— Explore the material —
A – From the Rugby World Cup text, copy the passage from "For France 2023, with" up to and including "once a week.".
B – According to the Rugby World Cup text, why did the school where Blake Schoupp taught create programs for children based on their interests? Answer in one to three sentences.

— Text under study —

►

Tshiunza won with a jump of 1.6m, while Grady finished seventh. Not only did Tshiunza win the competition, but he believes high jump has also aided his rugby career.
He said: "I didn’t know that was going to help me with my line-out, because I wasn’t playing rugby properly at the time. Throughout the years you look back and all that explosive line-out stuff maybe comes from the little stuff I did when I was younger."
A cricket score
Hooker Jamie George has formed a team of England rugby players who could play in the England cricket team as a response to a post on X, formerly Twitter.
George's post was in response to what looked like Joe Root naming cricket players to start in England pool match against Japan on Sunday.
Not only did the Saracens player write the names of rugby players for the cricket team, he also gave reasons for their selection.
For example, England captain Owen Farrell is listed at number eight because "he is annoyingly good at everything. Didn't play much growing up but a solid all-rounder. Bowls a nice cutter, bottom hand heavy with the bat".
From turning round troubled youngsters to taking on Fiji's front row
It may not be just rugby fans in Sydney watching on with interest if 25-year-old Blake Schoupp makes his Rugby World Cup debut for Australia on Sunday. Just 12 months ago the loose-head prop was making his living as a teacher at a behavioural school dedicated to helping troubled and highly disadvantaged children.
"It was a multi-learning facility so you just created programmes for kids depending on what the interests were because a lot of them were coming in-and-out of juve [juvenile detention centres]," Schoupp said after being named on the bench to face Fiji.
"A lot of them hadn't had a lot of schooling in the periods before they came to our school. It was about providing an environment for them to come and learn and get away from whatever was going on outside of their lives."
The fast-rising prop graduated with a degree in secondary health and physical education and was "content" giving his all to help turn around young lives before his rugby career took off.
Crediting the job with giving him the "clarity" to get to the very top, and with best wishes from staff members in his back pocket, Schoupp is ready to show his former pupils just how far life can take you.
Rugby, asado, family
Argentina and Uruguay constantly debate who has the best barbecue, or asado. It is a futile debate that has no winner. Regardless of the small differences in the use of charcoal or wood, the position of the grill or some meat cuts, both countries have exquisite meat and their barbecues are unforgettable affairs.
Uruguay elevated its passion for barbecue at Rugby World Cup 2019 when it flew a special barbecue grill from Montevideo to Japan, which accompanied the team at each stopover.
For France 2023, with the same model, again painted light blue and emblazoned with the country's flag and logo of the Uruguay Rugby Union, Los Teros have planned for a delicious barbecue at least once a week.
The first was last Friday and cooked by Gonzalo Cortinas and Fabio Magno, two experts who are also part of the team's support staff. Magno is the father of Diego, the most capped Tero who was left out of the squad.
In charge of their latest asado on Friday was Marcello Calandra, a former Teros prop, former president of the URU and current vice president of Sudamérica Rugby, and a griller of some repute.
Chelo's barbecues are so famous that the grill received the nickname 'Parrichelo' ['Grillmaster'] in Japan, and he has already cooked his first asado in France, when President of Uruguay Luis Lacalle Pou hosted a meeting of the French-Uruguayan Chamber of Commerce in Paris.
Lacalle Pou, a former Old Boys player in Montevideo, attended Thursday's match against France alongside French counterpart Emanuel Macron.
Like uncle, like nephew
When Sipili Falatea replaced Dorian Aldegheri in the 50th minute against Uruguay on Thursday night, he not only joined his French teammates but also his nephew, Yoram Moefana.
Falatea has previously described sharing the pitch with Moefana as "special" but this is the first time they have played alongside one another at Rugby World Cup.
It was also a historic moment as they were the first uncle and nephew to play together in a French team at a RWC.

◄

Entries drawn from a collection

►

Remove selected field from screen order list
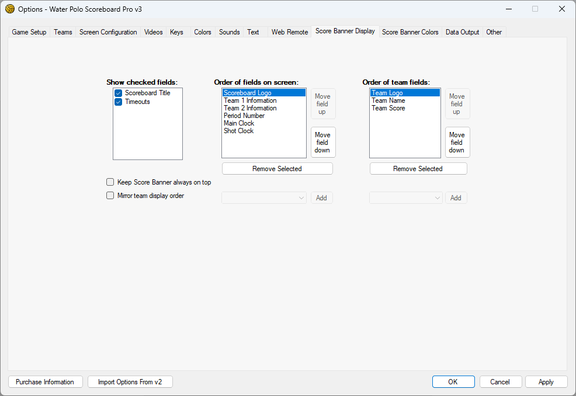576x396 pixels. tap(277, 169)
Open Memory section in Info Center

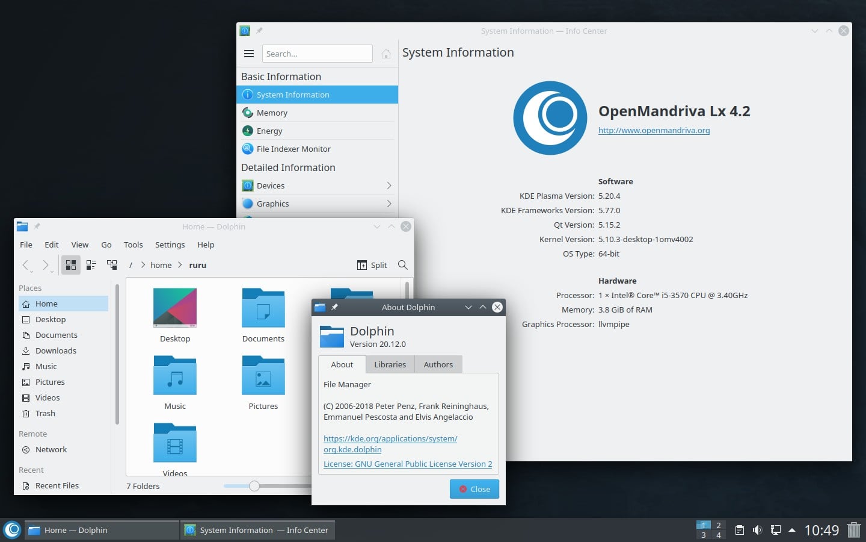pos(272,113)
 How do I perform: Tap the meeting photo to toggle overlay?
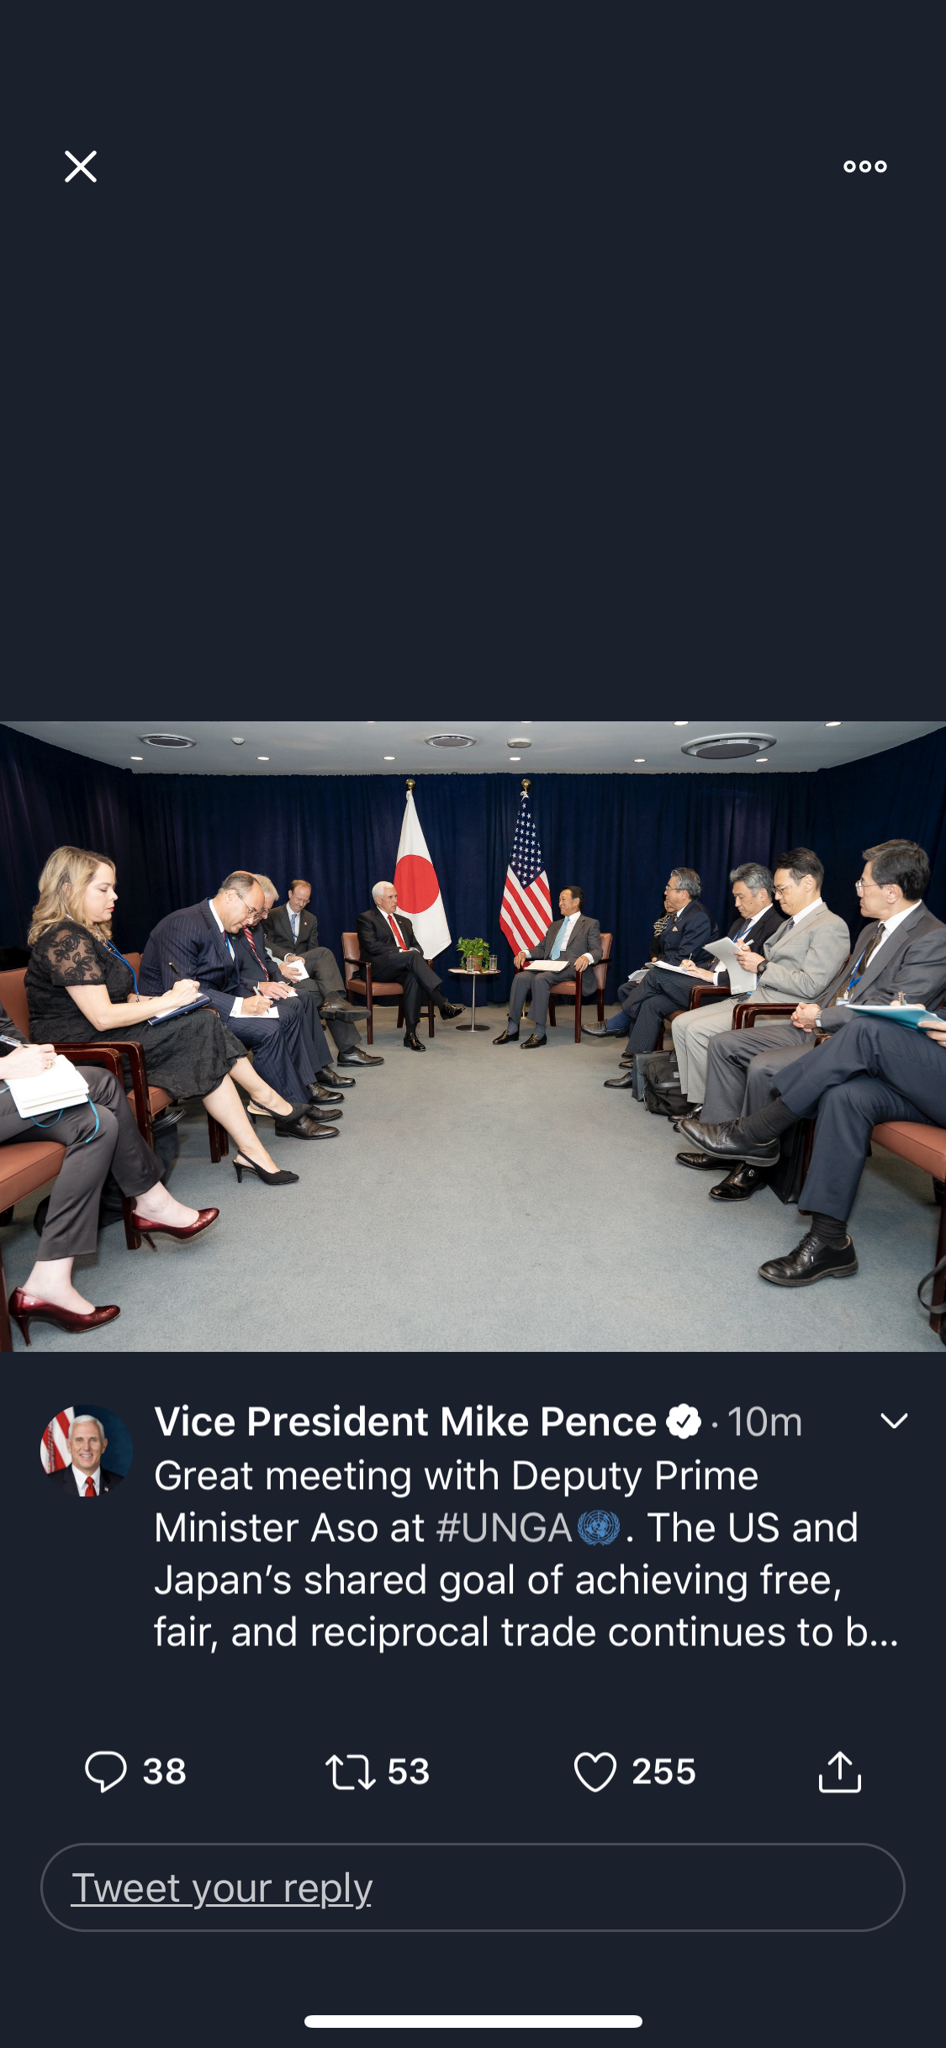pyautogui.click(x=473, y=1036)
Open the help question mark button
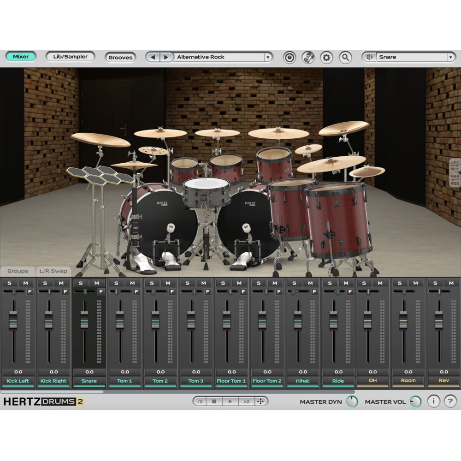 click(x=451, y=401)
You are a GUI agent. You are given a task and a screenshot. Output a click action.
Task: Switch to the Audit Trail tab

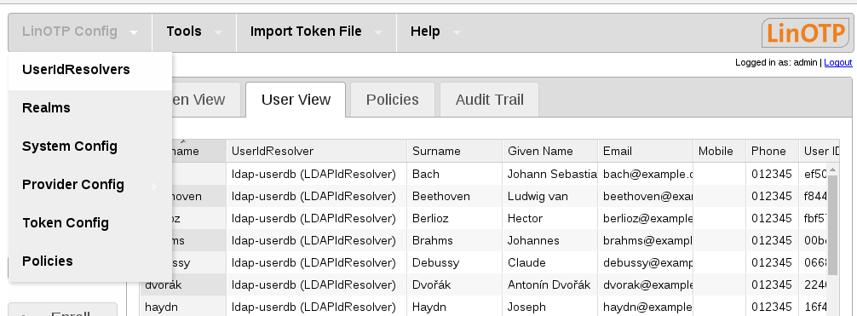click(490, 100)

◄

— Expected responses —
A –
For France 2023, with the same model, again painted light blue and emblazoned with the country's flag and logo of the Uruguay Rugby Union, Los Teros have planned for a delicious barbecue at least once a week.

B – Many of the children were going in and out of juvenile detention centers, so the programs were shaped around what each child was interested in.